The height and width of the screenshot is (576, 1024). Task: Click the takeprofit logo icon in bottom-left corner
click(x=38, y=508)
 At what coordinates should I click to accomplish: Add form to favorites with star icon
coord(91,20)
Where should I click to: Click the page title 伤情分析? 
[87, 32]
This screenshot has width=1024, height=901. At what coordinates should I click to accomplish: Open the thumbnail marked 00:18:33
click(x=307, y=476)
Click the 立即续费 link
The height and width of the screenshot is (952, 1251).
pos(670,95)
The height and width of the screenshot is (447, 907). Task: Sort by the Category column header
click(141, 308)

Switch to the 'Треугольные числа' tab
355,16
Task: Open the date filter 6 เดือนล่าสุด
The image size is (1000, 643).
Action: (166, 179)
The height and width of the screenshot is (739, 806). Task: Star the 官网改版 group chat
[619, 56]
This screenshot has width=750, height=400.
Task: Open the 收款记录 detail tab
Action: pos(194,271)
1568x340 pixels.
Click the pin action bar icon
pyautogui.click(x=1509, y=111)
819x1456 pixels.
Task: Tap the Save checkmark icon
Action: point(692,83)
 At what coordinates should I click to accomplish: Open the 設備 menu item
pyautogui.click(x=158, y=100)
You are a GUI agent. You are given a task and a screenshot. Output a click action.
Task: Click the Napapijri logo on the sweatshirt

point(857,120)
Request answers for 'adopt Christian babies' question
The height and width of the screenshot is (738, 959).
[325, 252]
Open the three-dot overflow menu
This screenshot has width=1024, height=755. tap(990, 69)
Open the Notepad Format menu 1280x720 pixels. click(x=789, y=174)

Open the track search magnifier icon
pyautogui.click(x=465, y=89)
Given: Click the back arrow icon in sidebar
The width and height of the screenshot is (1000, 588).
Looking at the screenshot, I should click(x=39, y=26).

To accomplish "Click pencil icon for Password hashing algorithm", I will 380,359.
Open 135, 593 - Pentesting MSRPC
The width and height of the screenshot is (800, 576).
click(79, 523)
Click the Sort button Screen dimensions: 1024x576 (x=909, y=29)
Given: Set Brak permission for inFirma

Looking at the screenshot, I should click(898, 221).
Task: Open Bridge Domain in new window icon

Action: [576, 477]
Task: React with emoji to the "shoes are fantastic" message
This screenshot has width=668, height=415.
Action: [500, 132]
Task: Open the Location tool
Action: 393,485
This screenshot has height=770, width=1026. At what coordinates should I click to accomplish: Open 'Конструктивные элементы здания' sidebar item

**PROBLEM STATEMENT**
Please go through the data above and copy every line that has the word "sidebar".

**RESULT FOR THIS EXERCISE**
Given: Click the back arrow icon in sidebar
This screenshot has height=770, width=1026. At what coordinates should I click to accomplish: Open 'Конструктивные элементы здания' sidebar item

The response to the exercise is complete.